Showing posts with label carol reed. Show all posts
Showing posts with label carol reed. Show all posts

Friday, December 19, 2014

Flap (1970)



It’s hard to imagine how or why the venerable British director Carol Reed became involved with this tone-deaf project, which on the one hand espouses a progressive political platform regarding the mistreatment of Native Americans, but on the other hand insults the very people it’s about by casting most of the principal roles with non-Indians. Reed was a versatile talent whose filmography spans the film-noir classic The Third Man (1949) to the Oscar-winning Dickensian musical Oliver! (1968), so it’s a gross understatement to say this picture exists outside his comfort zone. Similarly, the three main actors (Anthony Quinn, Tony Bill, and Claude Akins) are wildly, even offensively, miscast. The serviceable story concerns modern-day reservation Indians living in the American southwest and protesting the endless encroachment of the U.S. government onto tribal lands. Quinn stars as Flapping Eagle (“Flap” for short), de facto leader of a group of drunken misfits that also includes Eleven Snowflake (Bill) and Lobo Jackson (Akins). After being hassled by a local sheriff, the latest in a long series of racially charged incidents, Flap gets pissed (in both the American and British senses of the word) and starts a fight with construction workers that climaxes with an industrial vehicle getting driven off a cliff. Whereas Flap’s peers are inclined to take the heat for the demolished vehicle, even straining tribal funds to pay for damages, Flap transforms the event into the first spark of a revolution. He leads his borderline-inept accomplices through a series of crimes including the theft of an entire train. Had the picture stuck to the main storyline of Flap’s political activism, it might have been tolerable, even with the ridiculous casting. Alas, the filmmakers fumble with a subplot about Flap’s romance with a blowsy prostitute (Shelley Winters); the screechiness of the Quinn-Winters scenes, some of which include goofy hallucinations, is painful to endure. Adding to the film’s dissonance is a grating score by Marvin Hamlisch, which tries to be comical and folksy but also integrates pointless electronic beeps and whoops. Worst of all, the makers of Flap strive for a Big Statement with the tragic finale, thereby adding undeserved grandiosity to the list of the picture’s unseemly attributes.

Flap: LAME

Monday, August 27, 2012

The Public Eye (1972)



          This refreshing British romance was adapted by the venerable Peter Shaffer from his own play (originally titled The Private Ear and the Public Eye), and directed by the enduring Carol Reed, of The Third Man fame.

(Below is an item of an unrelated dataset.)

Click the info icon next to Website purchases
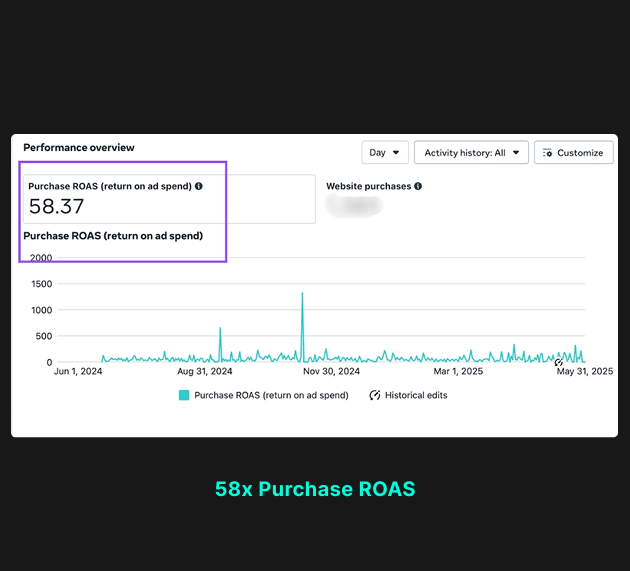 418,186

Featuring a trio of highly capable actors ripping through reams of sophisticated dialogue, this is a tasteful production from top to bottom, which makes it all the more interesting that the story is so peculiar. Michael Jayston (star of 1971’s Nicholas and Alexandra) plays an uptight London accountant named Charles, and Mia Farrow plays his wife, a freethinking young American named Belinda. Although Belinda pulled Charles from his shell during their courtship, he has retreated into stuffy traditionalism, so they’re drifting from each other. Fearful that she’s become unfaithful, Charles hires a detective agency to follow Belinda, and an unconventional investigator named Julian Christoforou gets the assignment.
          Played by one-named Israeli star Topol with the same vivaciousness he brought to his famous stage and screen role in Fiddler on the Roof, Julian is a voluptuary in love with love. Most of the story comprises one long dialogue scene between Charles and Julian, during which Charles describes the history of his relationship with Belinda and during which Julian explains the details of his surveillance; these incidents are depicted through extensive flashbacks. In the story’s main twist, Charles learns that Belinda remained faithful to him—until she noticed this peculiar Greek fellow shadowing her day after day. Turns out Belinda and Julia have enjoyed a platonic and wordless courtship, attending cultural events each afternoon. Charles is infuriated by this discovery, so the remainder of the movie explores how the triangle gets resolved.
          Fanciful and stylized, Shaffer’s story is more of a romantic fable than a realistic narrative, and the magical style is elevated by John Barry’s haunting music, which includes the frequently repeated song “Follow, Follow.” Shaffer’s dialogue is as resplendent as usual, though he occasionally lapses into self-indulgent loftiness, and the character work is sharp. Topol easily steals the movie, while Jayston invests his role with repressed humanity, and Farrow endeavors to come across as more than just a flighty hippie. The movie also benefits from the extensive use of evocative London locations, and the climax is genuinely surprising.